By Edited Mar 13, 2014 1 1

Growing flowering vines in your garden

Clematis Montana

When the bluebirds come back and the maple syrup starts to run, with bright sunny days, you'll want to get outside for a while and take care of spring garden chores, the perennials, especially.

There are over 300 varieties of the perennial vine clematis, almost in every shade of the rainbow. They fall into three categories or groups: to prune or not to prune, or to prune a little, most need pruning and all need care, but very little and will prove faithful year after year.

If your clematis is to be pruned, you should do this between February and April. To make sure which group yours is in, use the resource buttons below to find your individual variety to determine which group for proper pruning care. This is how to prune and care for clematis in the spring. You will also learn a little about the 'personality' of the clematis vine.

* Pruning shears
* Leaf bags
* Lime

Group 1:

Clematis vines that grow on old growth from last summer's growth, this means they flower in the summer, and you should only prune them after they have bloomed. You can of course, take off any dead or broken stems.

Group 2:

These varieties need to be pruned in early spring to promote growth in their summer flowering season on the previous season's stems.

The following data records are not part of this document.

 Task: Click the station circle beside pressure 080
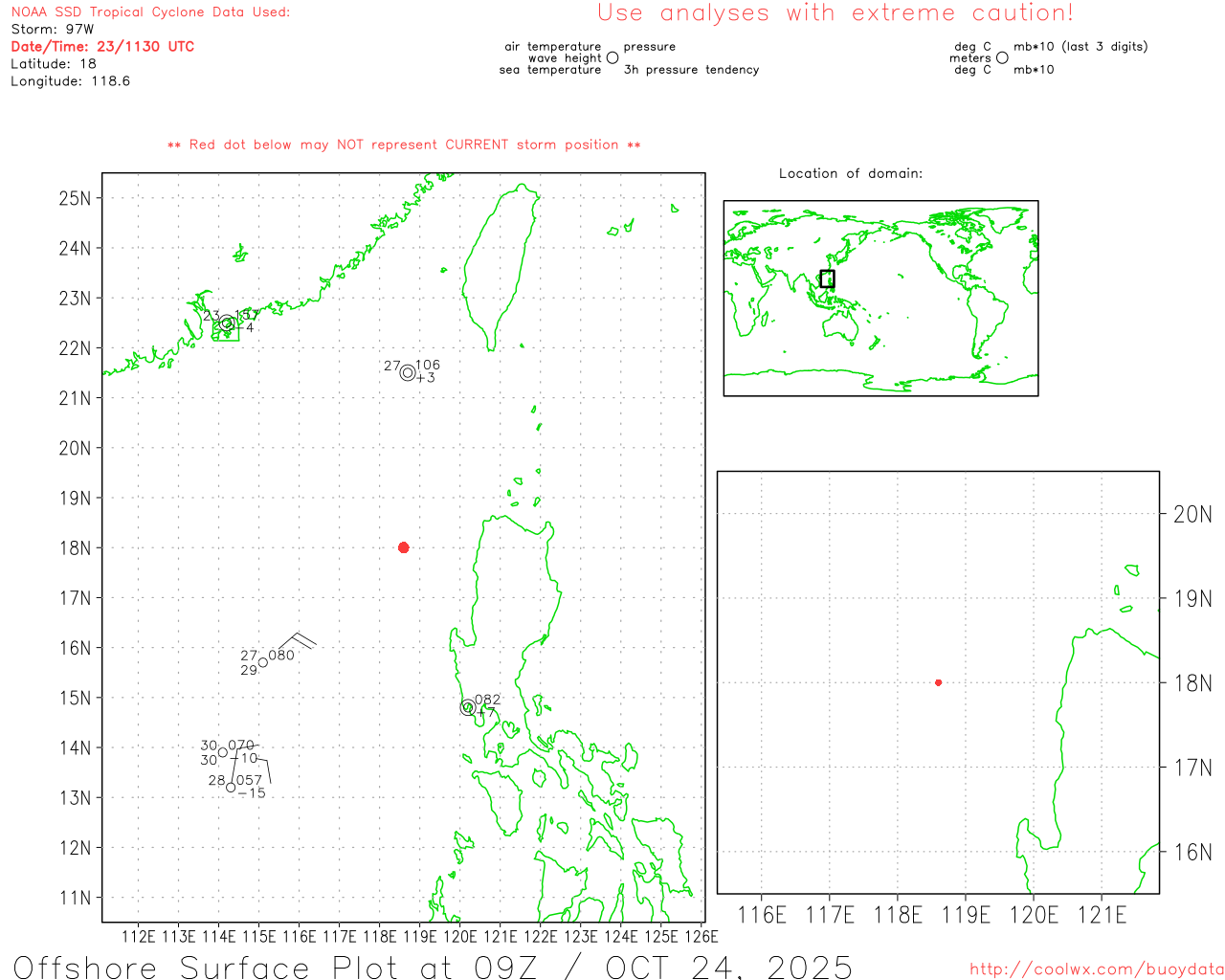[263, 662]
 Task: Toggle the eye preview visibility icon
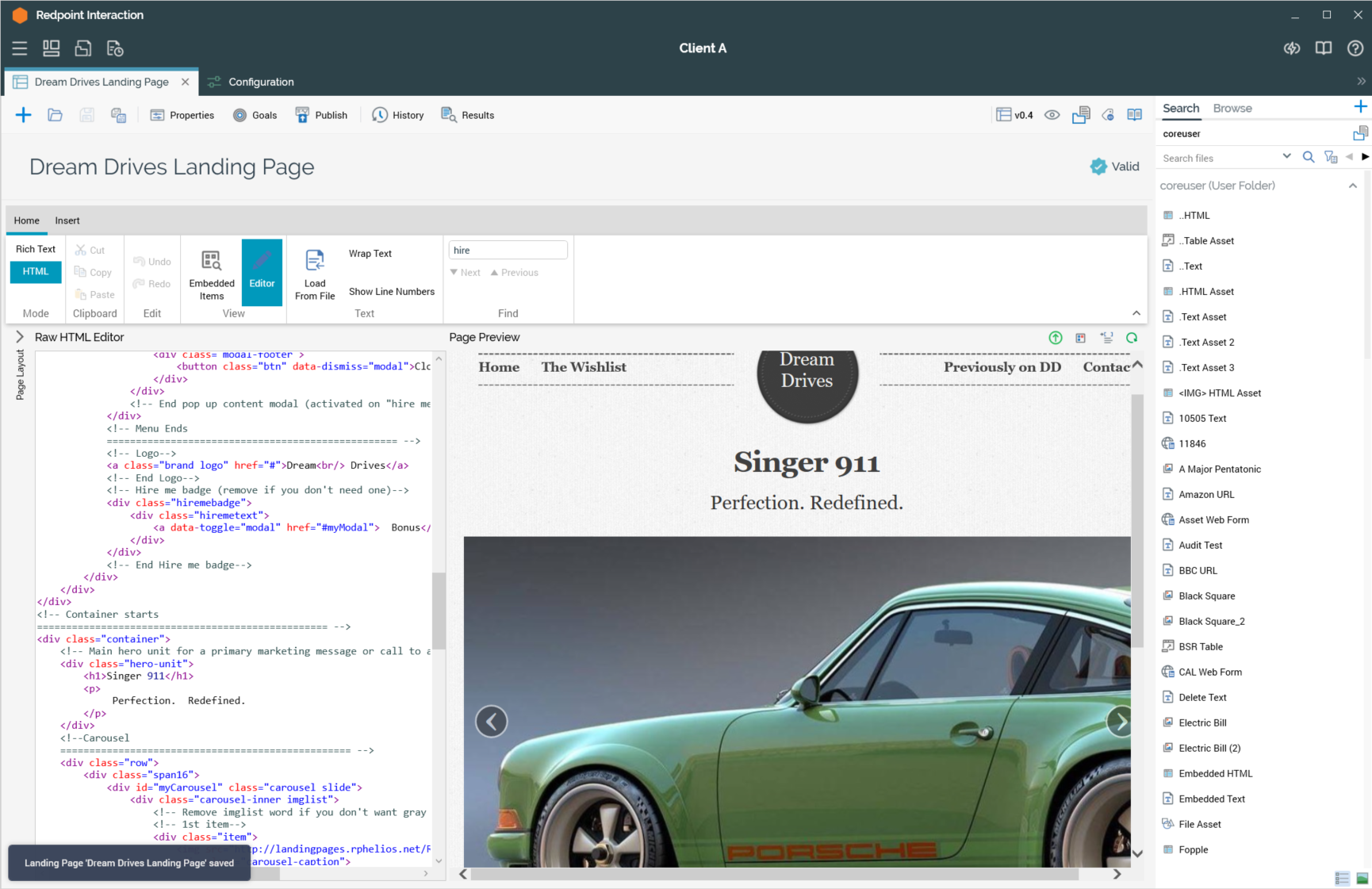(1052, 115)
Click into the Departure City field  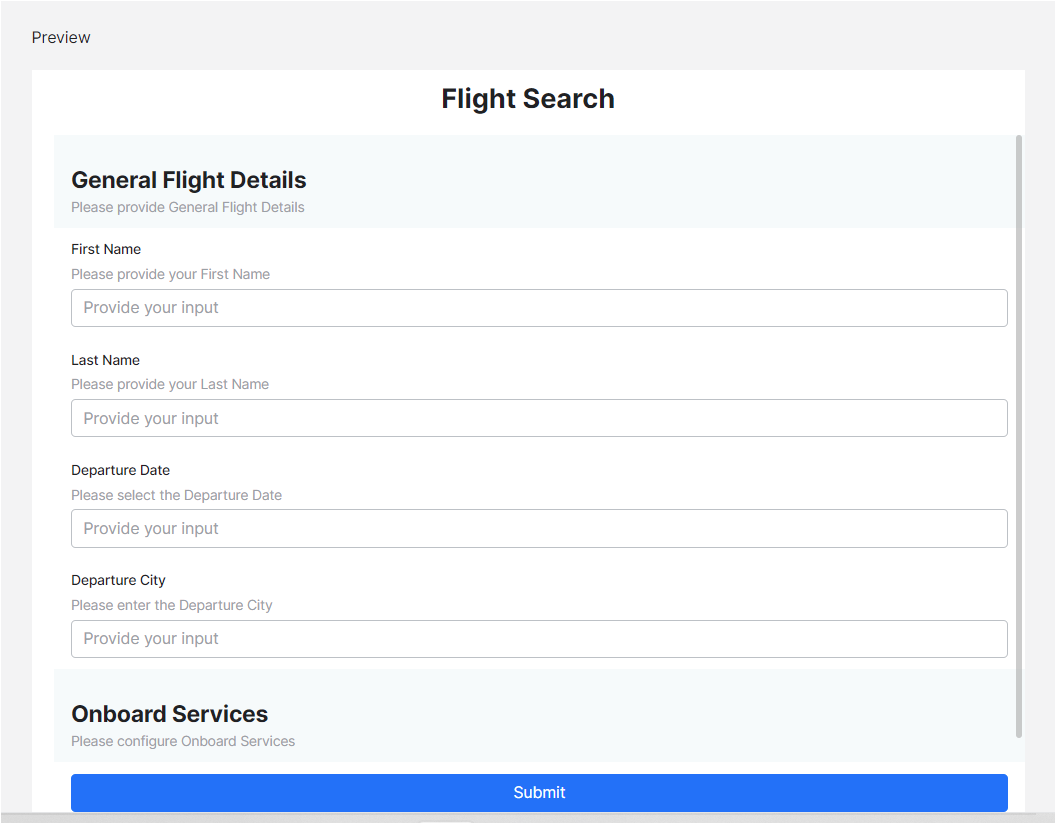(539, 638)
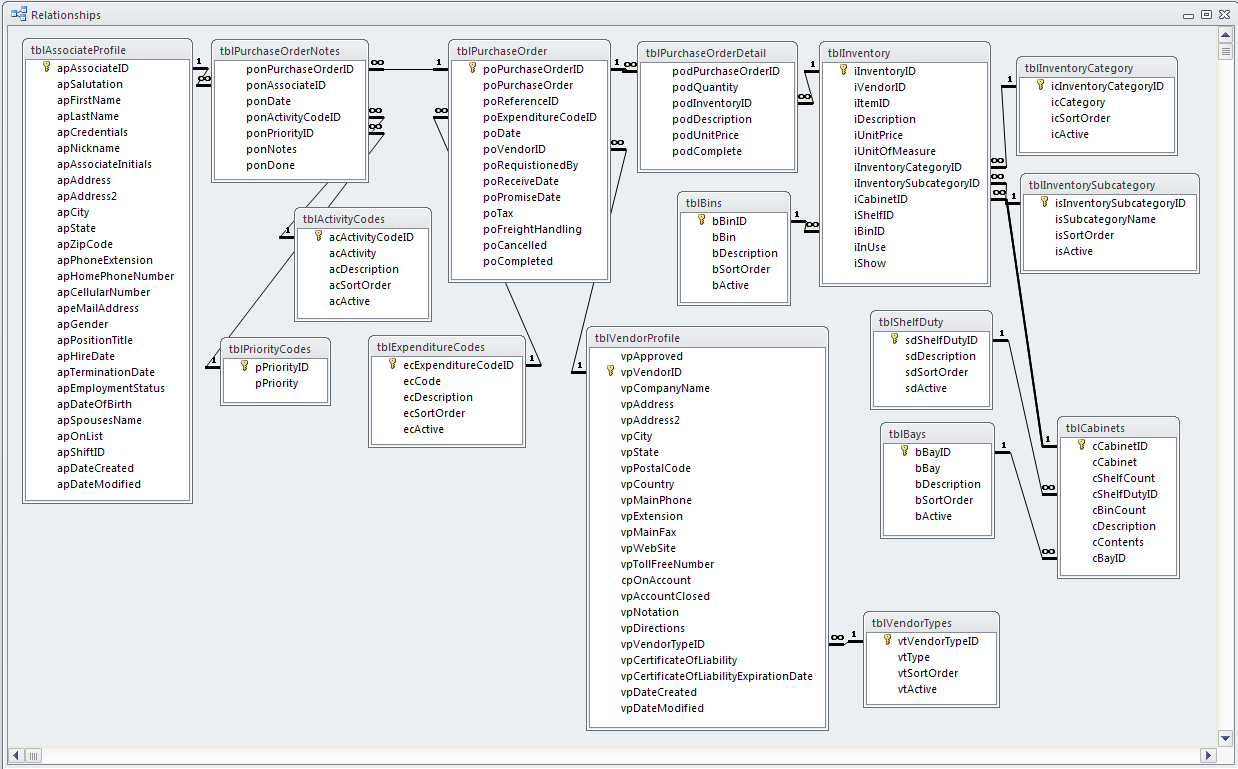Select the key icon beside bBinID in tblBins

[699, 221]
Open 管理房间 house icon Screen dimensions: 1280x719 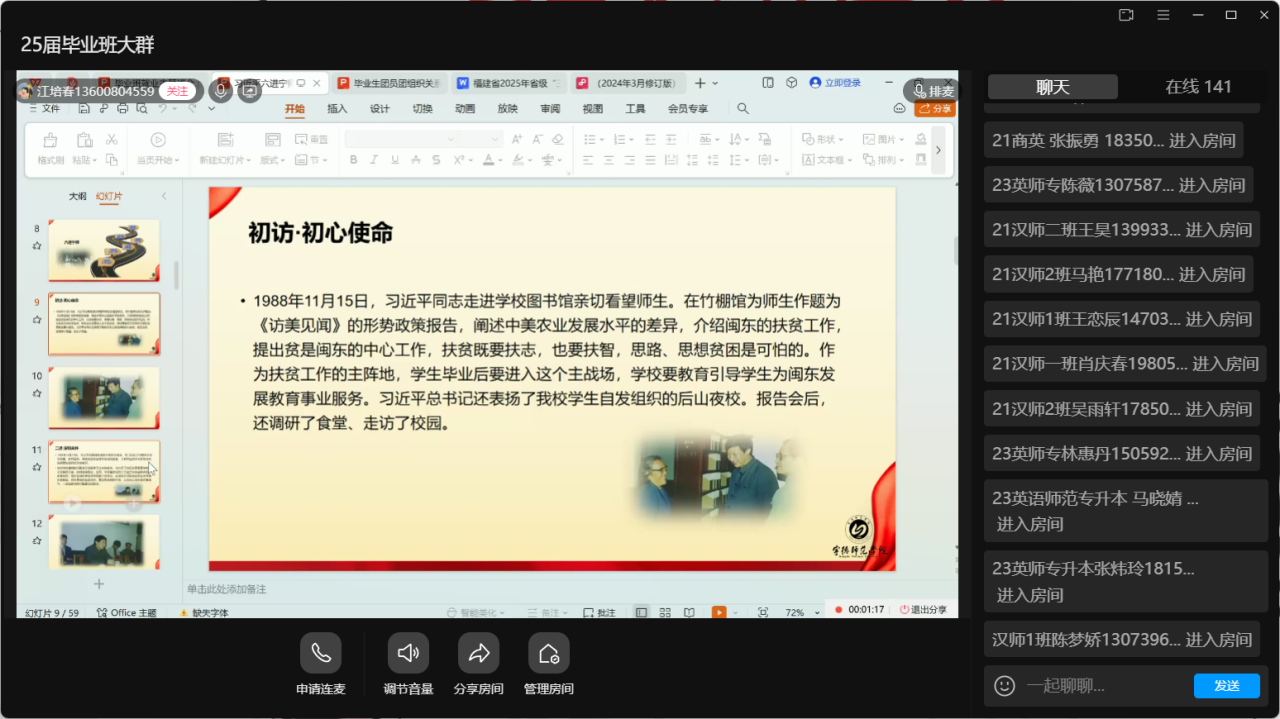(x=548, y=654)
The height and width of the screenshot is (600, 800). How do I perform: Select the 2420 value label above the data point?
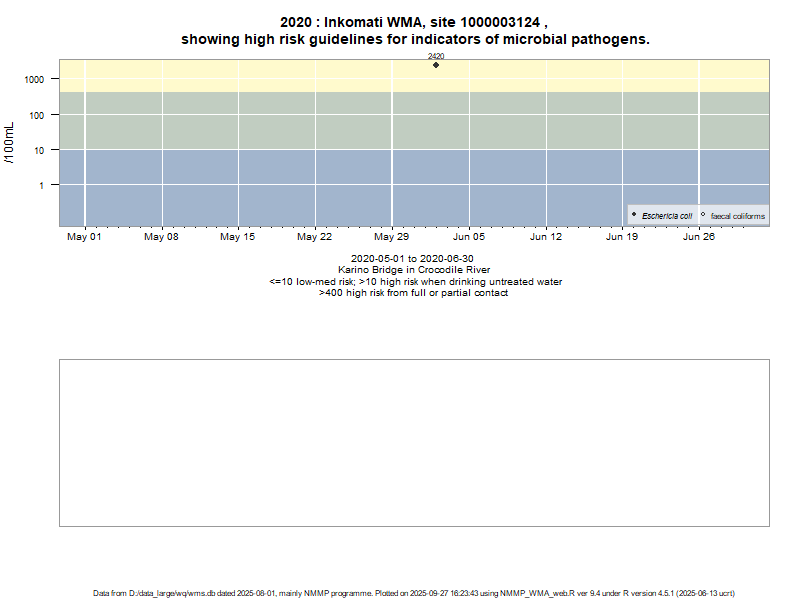point(436,57)
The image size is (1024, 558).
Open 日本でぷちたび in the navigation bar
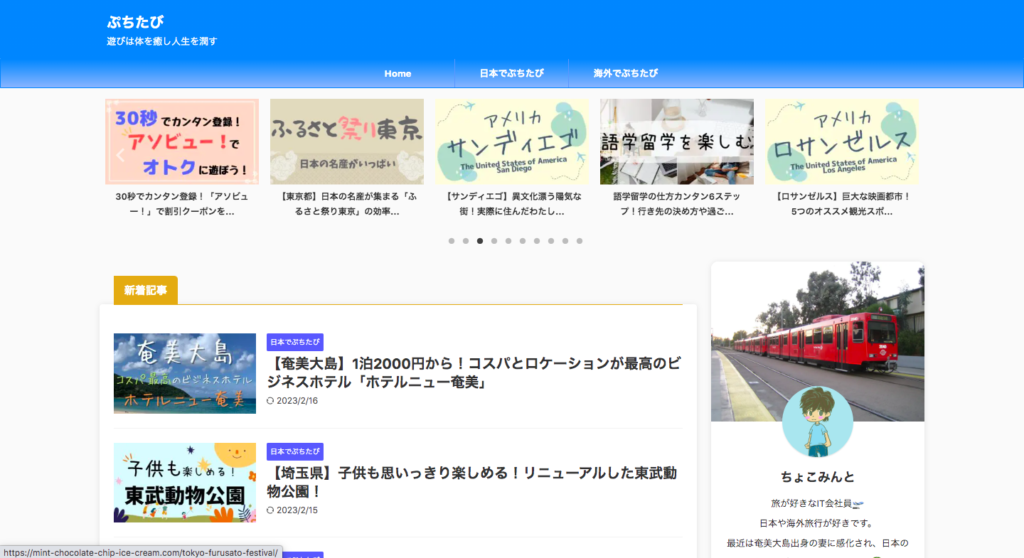[x=511, y=73]
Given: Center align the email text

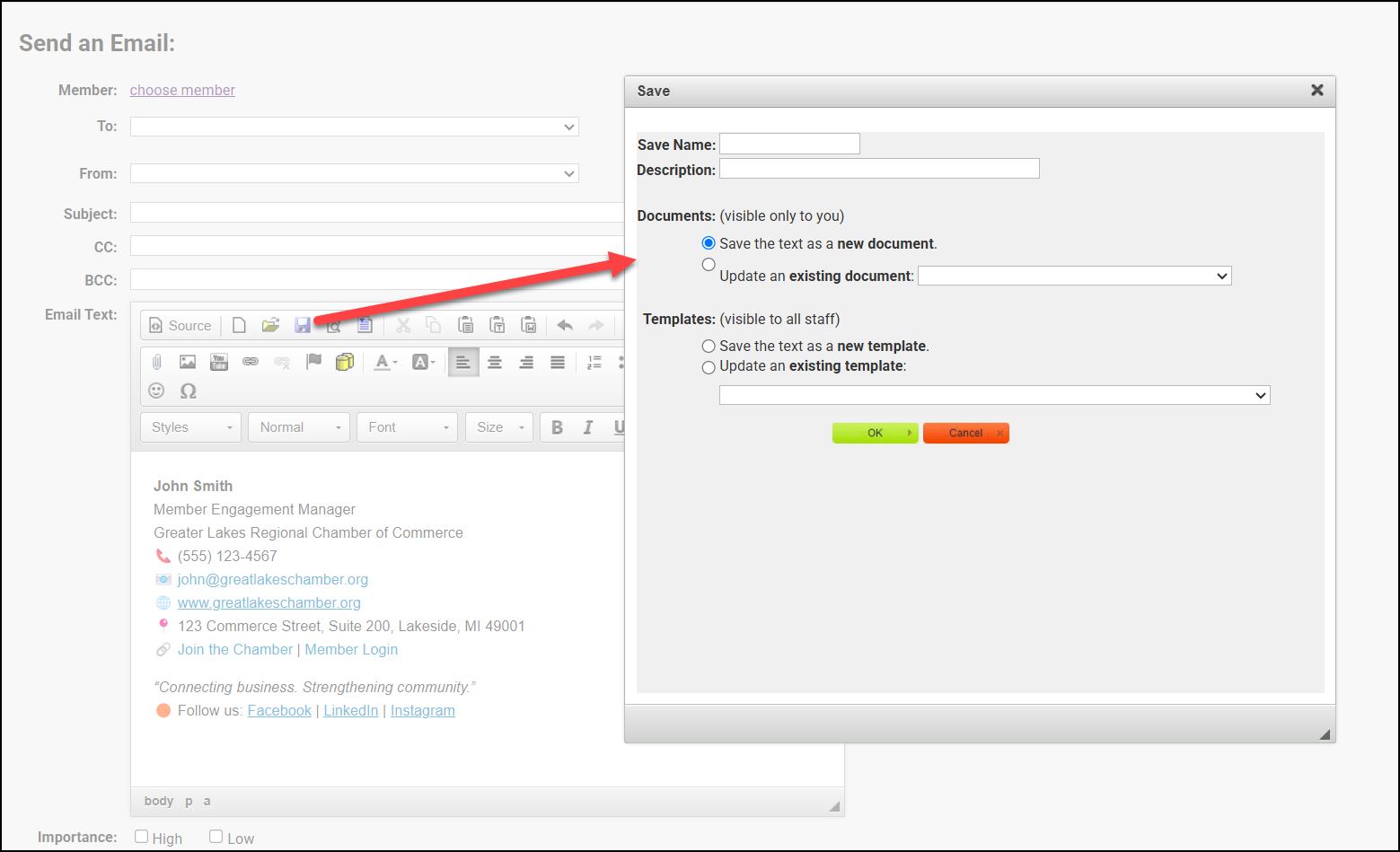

Cut the stems to about 12" after the first year of planting or just above any new shoots of leaves. Remove any dead and weak stems. The second year and thereafter, trim to 3-5 feet.

Group 3:

These varieties bloom on new season's growth and should be pruned very lightly just above the buds.

If you have a large vining Clematis Montana, which blooms in the early spring and is pale pink or white and it has grown up a tree 50 feet in the air, then you obviously are not going to trim it very much. The writer has one such as this, which has covered the entire umbrella of a Sophora Tree, is never pruned and blooms faithfully perennially. Clematis Montana image above.

Soil and planting:

Clematis like rich humus soil, which is kept watered, but not soaked. They also like to have their faces in the sun and their feet in the shade. This means clematis like their roots cool and out of the hot sun. Use a broken clay pot to make a little umbrella for their roots. Mulching might cause the clematis to "dampen" and look as if sad with droopy stems. This is called "wilt" and is caused by a fungus. You'll want to remove the wilting stem and sterilize your shears with bleach. Then apply a little dry fungicide as directed to the soil. Give clematis vines something to climb on: lattice, rose bush, a wall or a tree, as previously stated.

Clematis color choice:

When planting a clematis to grow up a rose bush, choose another color which complements the planting. If the rose is red, then choose a pink, white, or blue clematis variety. Clematis colors will never fail to please you.


You can mulch the clematis and add a little slow release fertilizer in the spring. If you've tested your soil, you might need a little lime added.
This writer always adds about three tablespoons of lime in the spring to promote clematis growth.



Apr 24, 2010 8:47pm
Very detailed and helpful information on how to prune and take care of clematis vines in the spring!